The Federal Reserve met this week and reaffirmed rate cuts are coming but, how many and why? Let's discuss what happened and look into the week ahead.
Mixed Fed Messages
On Wednesday, the Federal Reserve met and decided to once again pause and not cut rates. This was widely expected, as inflation has been reported higher than expected of late. It wasn't the lack of action which moved the markets, but the forecast The Fed provided in their statement which helped both stocks and rates improve.
Fed's Forecast
Every three months, the Federal Reserve issues their economic forecasts. This is where they adjust their outlook on the economy, unemployment, inflation, and the path for interest rates. So, what is the Fed thinking?
The Fed now sees economic growth stronger than expected, which is a good thing, and it removes the near-term threat of a recession.

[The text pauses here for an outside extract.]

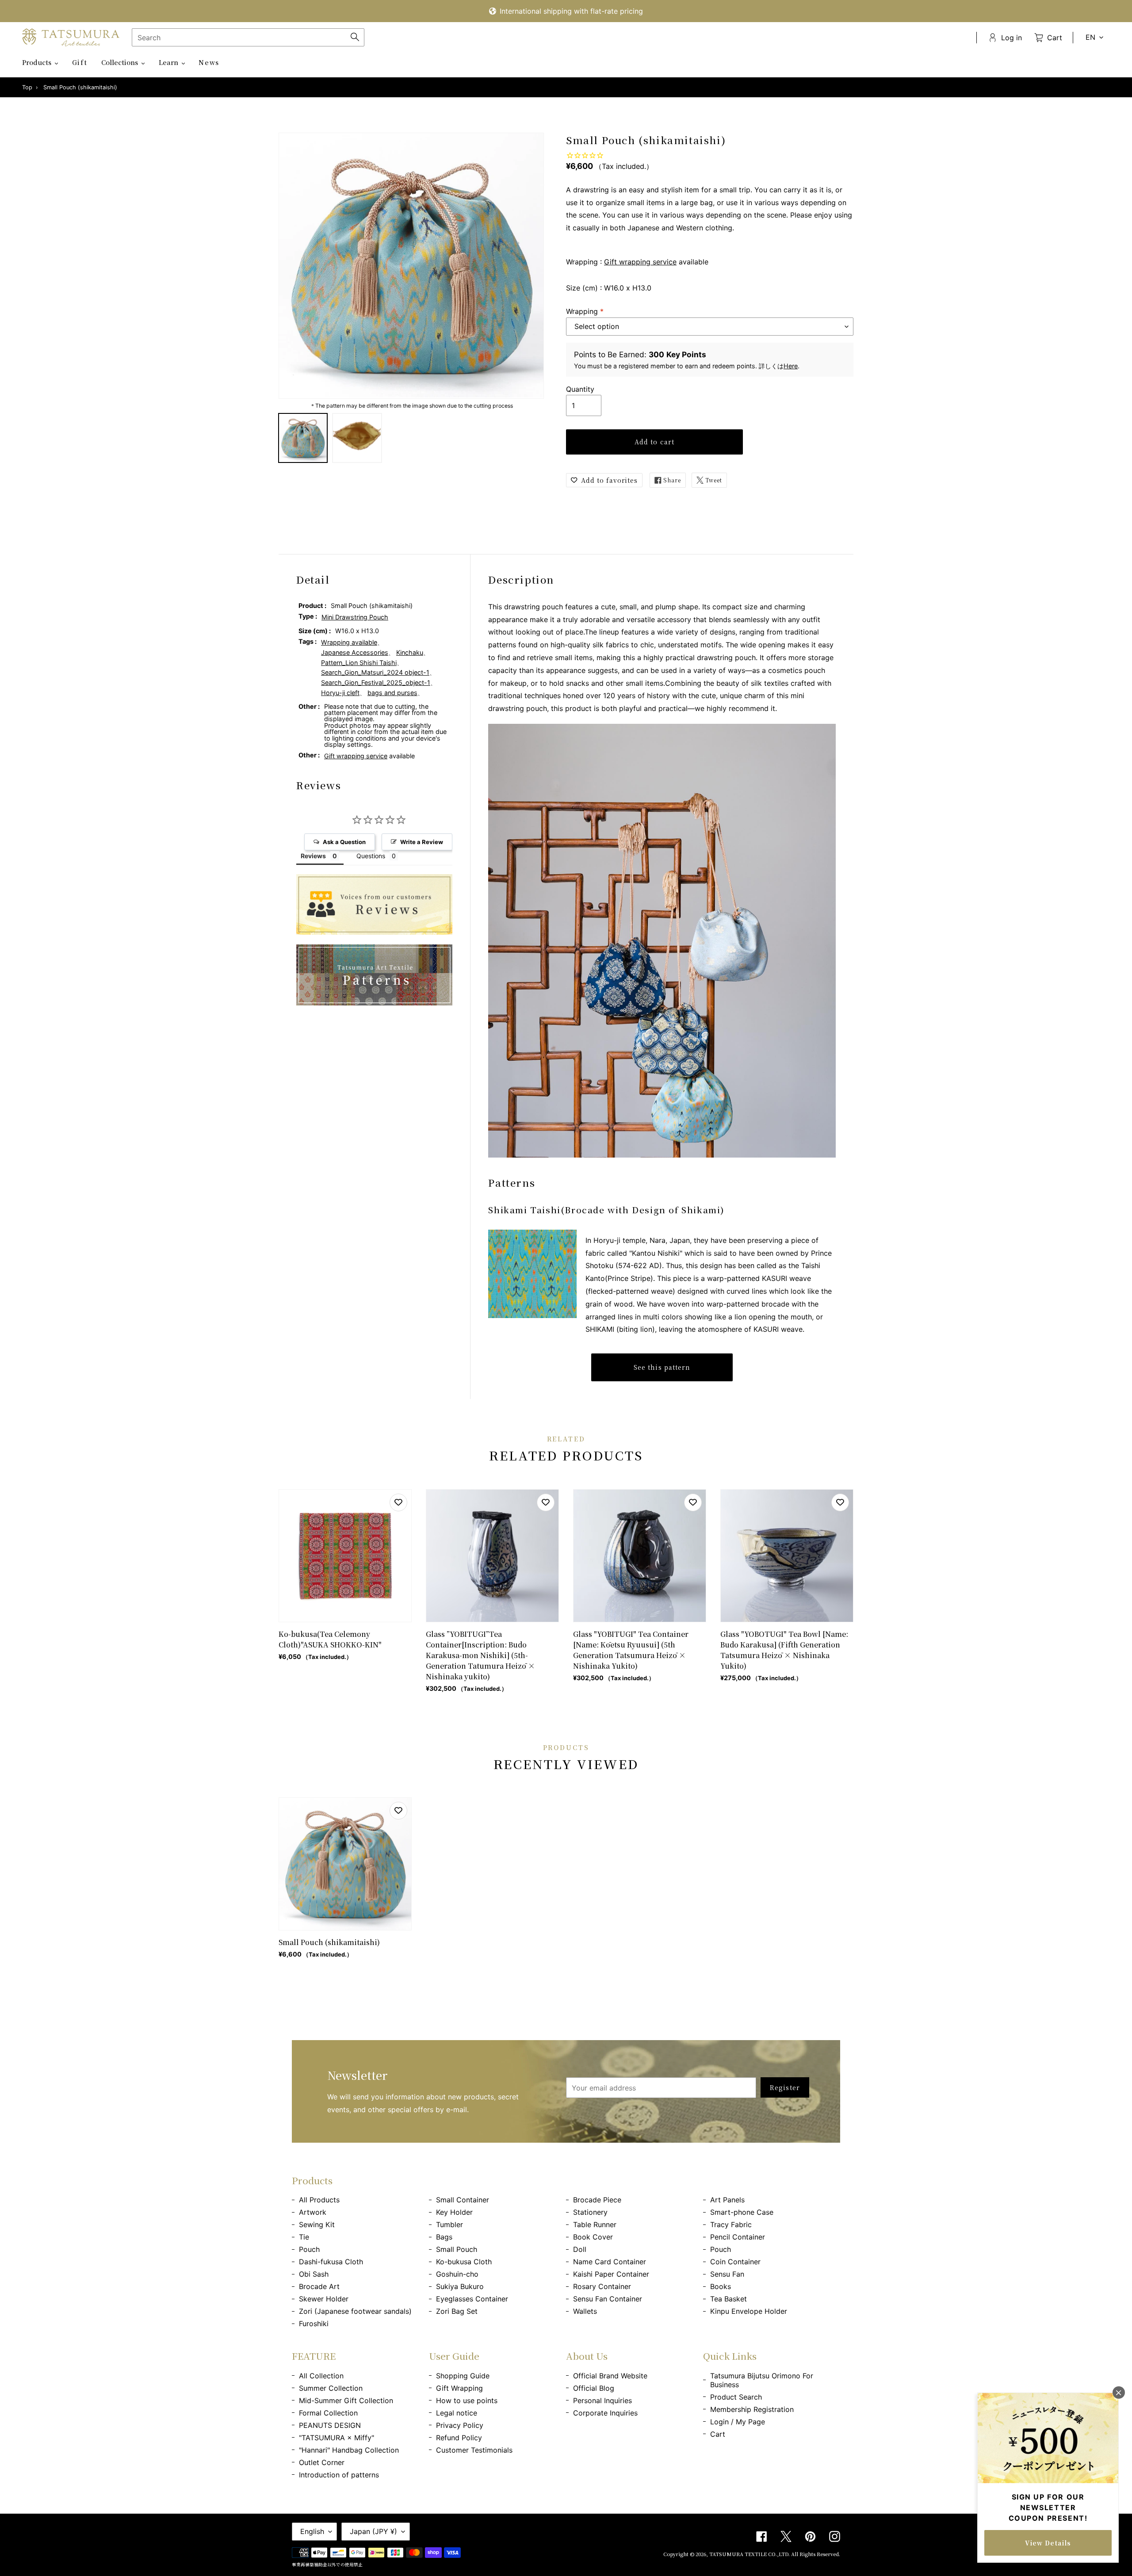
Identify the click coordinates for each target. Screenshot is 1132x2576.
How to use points (466, 2400)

They also believe unemployment will come in lower than previously forecasted and inflation will also come in higher than forecasted.
The head scratcher in all of this is that despite the Fed seeing stronger growth, less unemployment, and more inflation, they held their forecast to cut rates three times this year.
With just 6 Fed meetings remaining in 2024, it means rate cuts are coming soon. How soon? The financial markets are pricing the first rate cut in June with a current probability of near 75%. This will of course change as economic readings are reported.
Slowing the QT
In a measure that may help interest rates improve down the road, the Federal Reserve said they are going to start slowing their balance sheet reduction, quantitative tightening (QT), very soon. Part of the upward pressure on long-term interest rates the past couple of years has been QT. So, less QT, could be a good thing.
The Market Reaction
Interest rates improved modestly, and stocks hit all-time highs once again. You can see the chart of mortgage-backed securities below which highlights the nice price gains and rate declines this week.
4.35%
The 10-year Note moves up and down with mortgage rates and it is easy to follow. Watch 4.35%. If rates move above this level, they will be going higher still. The good news? As of press time, rates remain beneath that level.
Bottom line: Rates have improved this week and after the Fed's call for cuts, therefore we should expect lower rates ahead.